DVU-Chef Gerhard Frey und sein Spitzenkandidat in Hamburg, Heinrich Gerlach, warnten davor „den Bazillus fremder Konflikte durch unkontrollierten Ausländerzustrom nach Deutschland zu importieren“. Der Parteivorstand der NPD ließ indes verlautbaren, daß es Aufgabe nationaler Politik sein müsse, sich „aus der Hegemonie der USA zu lösen, um nicht in den Sog ihrer verfehlten und alleinzuverantwortenden imperialistischen Politik zu geraten“. In einer Pressemitteilung wurde bekundet, daß „Gewalt kein Mittel der Politik sein darf“.

Die Landtagsfraktion der FDVP in Sachsen-Anhalt erklärte geschlossen, daß es „keinerlei Rechtfertigung für Kriege und Terror gibt“. Der Bundesverband der Deutschen Partei hingegen stellte fest, daß konsequente und massive Gegengewalt erforderlich sei, wenn sich herausstellen sollte, daß „fanatisch-religiöse Missionierungs- und Eroberungsmotive“ hinter den Anschlägen steckten. Die Ursachenforschung dürfe allerdings nicht das Problem der „erkennbar angestrebten Dominanz des Westens unter der Führung der USA gegenüber der übrigen Welt“ ausschließen. Die moralische Überheblichkeit sollte nicht in einem Racheakt gipfeln, sondern „besondere Verantwortung“ sollte die weiteren Entwicklungen bestimmen.

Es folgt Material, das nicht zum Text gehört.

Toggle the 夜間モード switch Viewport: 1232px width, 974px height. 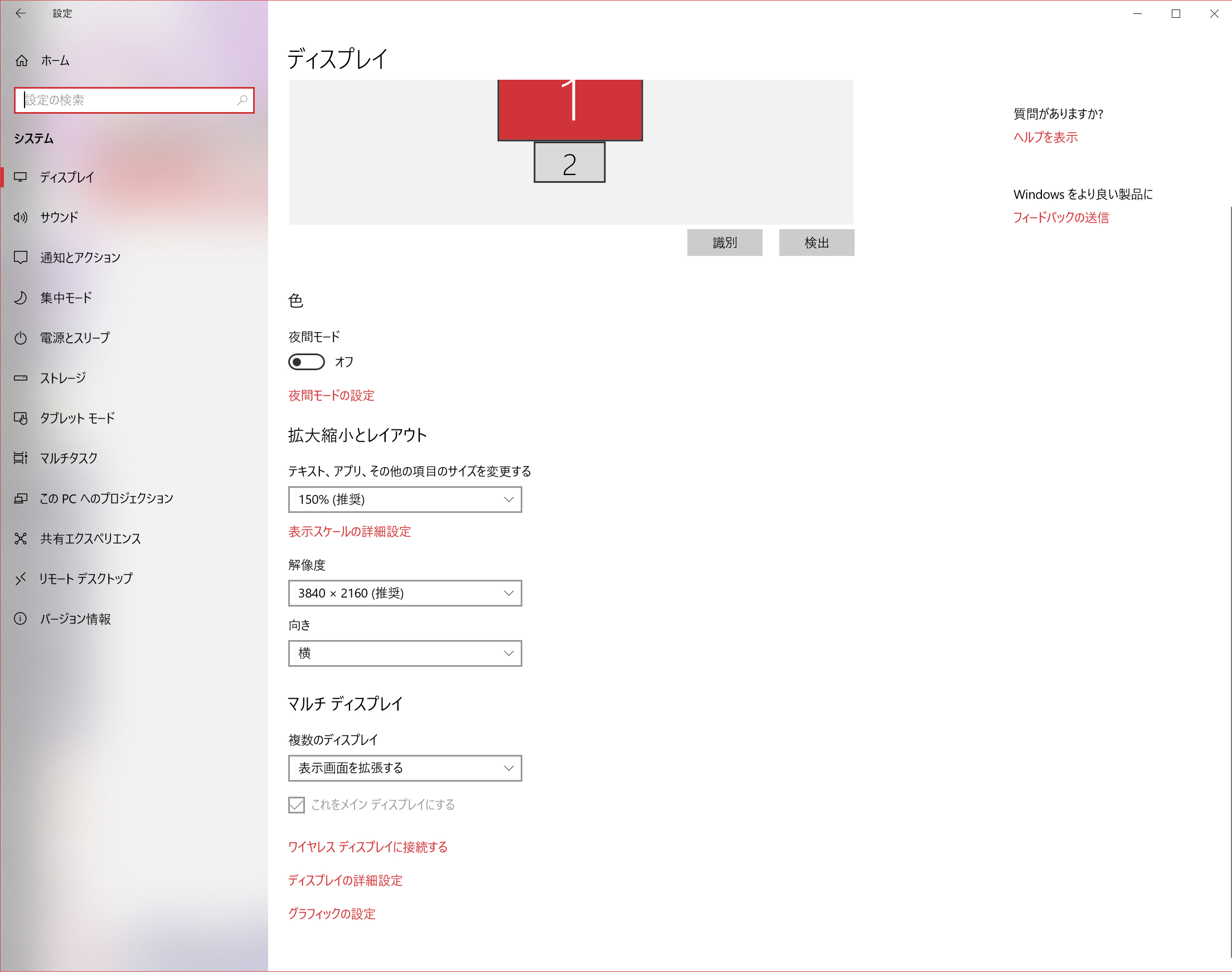click(x=306, y=362)
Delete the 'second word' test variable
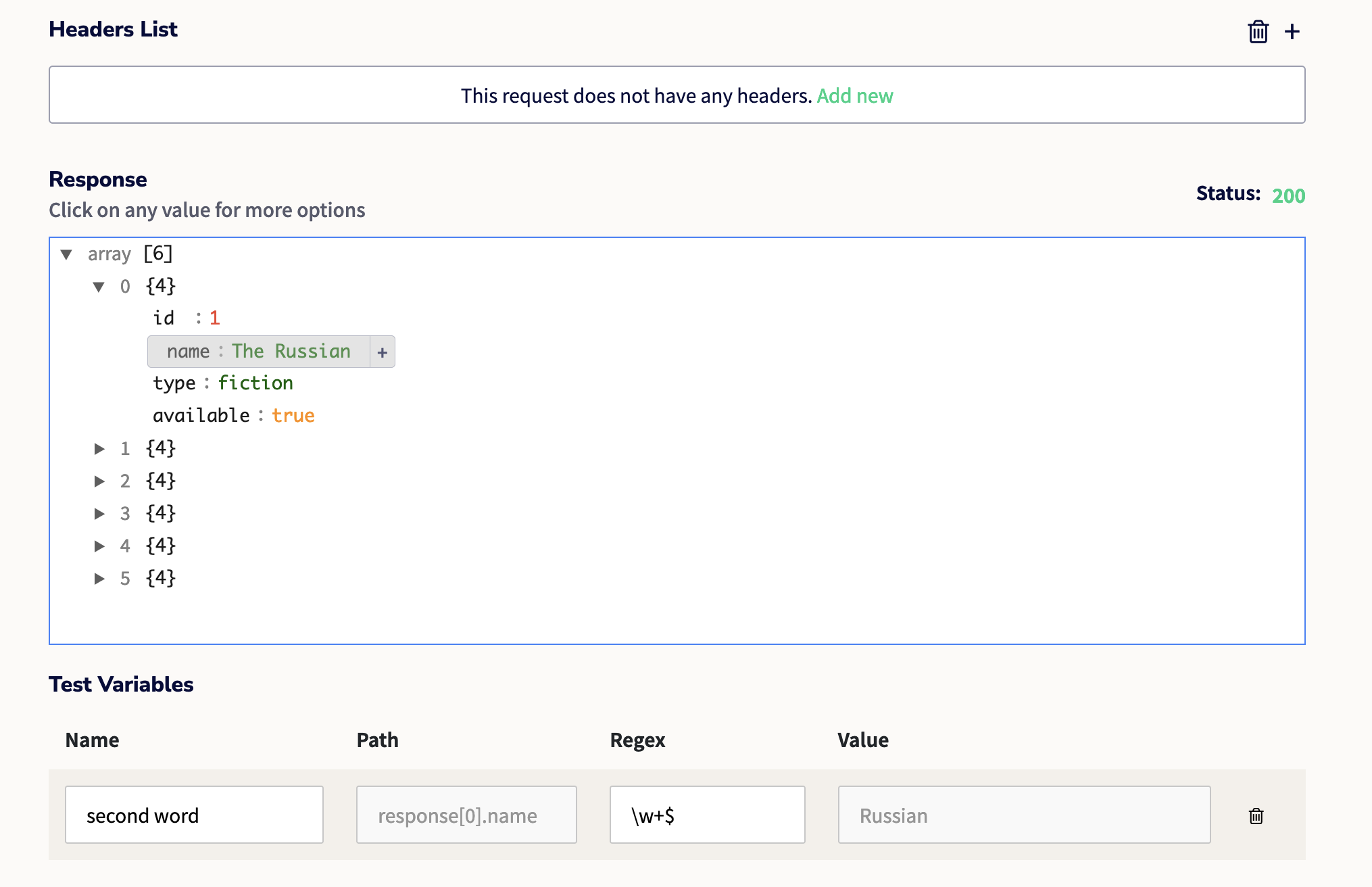 1256,816
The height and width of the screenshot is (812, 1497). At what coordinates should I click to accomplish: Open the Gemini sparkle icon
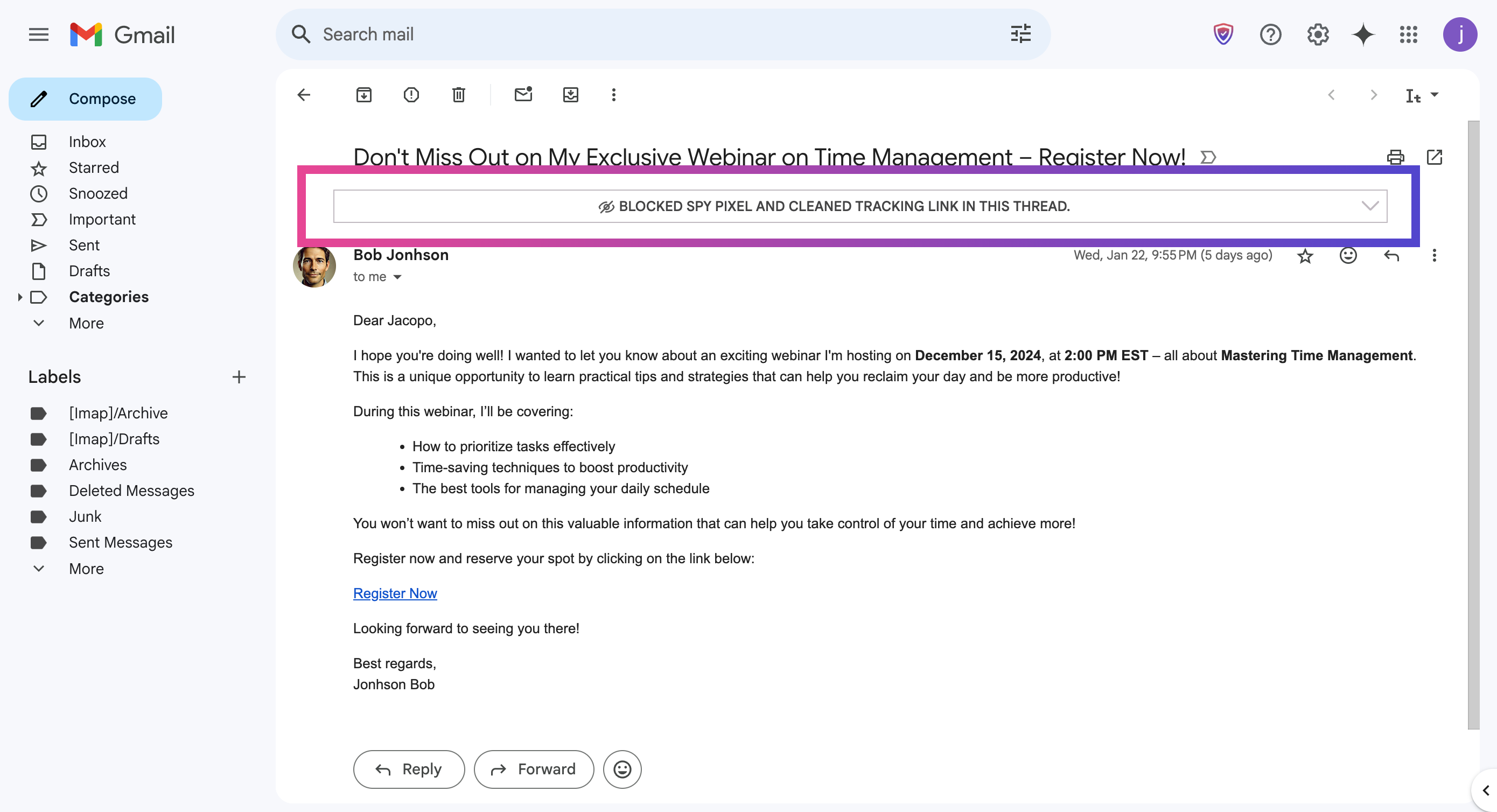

In einer Stellungnahme der freiheitlichen Initiative Deutschland e.V. wurde an die Bundesregierung appelliert, keine vorschnellen Entscheidungen zu treffen und sich möglichst aus dem Konflikt herauszuhalten. Das Friedenskomitee 2000 kritisierte die Ausrufung des Verteidigungsfalls durch die Nato und gedachte nicht nur der Opfer von New York und Washington, sondern auch der Millionen Toten von Korea, Vietnam, Hiroshima und Dresden.

Die PDS appellierte an die US- Regierung, „beim Abwägen ihrer Reaktion das Maß an Verantwortung für die Erhaltung des Friedens an den Tag zu legen, das einer Großmacht wie der USA zusteht“. PDS-Chefin Gabi Zimmer sowie der Fraktionsvorsitzende der Bundestagsfraktion, Roland Claus, erklärten einen Tag nach der Katastrophe, daß die Zustimmung der Bundesregierung zum Bündnis- und Beistandsfall nach Artikel 5 des Nato Vertrages „rechtlich fragwürdig“ sei. Artikel 5 stünde für den Fall einer Aggression eines Staates gegen einen Bündnispartner, nicht für den Fall eines kriegerischen Angriffs einer terroristischen Gruppierung.

In einer Pressemitteilung der KPD war zu lesen, daß „die US-Regierung sich seit Jahrzehnten das Recht herausnimmt, überall in der Welt, wo es ihr genehm ist, ihrerseits Terroranschläge zu verüben und ebenfalls unbeteiligte Zivilisten zu töten“. In Unsere Zeit, dem Organ der Deutschen Kommunistischen Partei (DKP), wurde hingegen darauf hingewiesen, daß die USA „nun das ernten, was sie seit langem gesät haben“.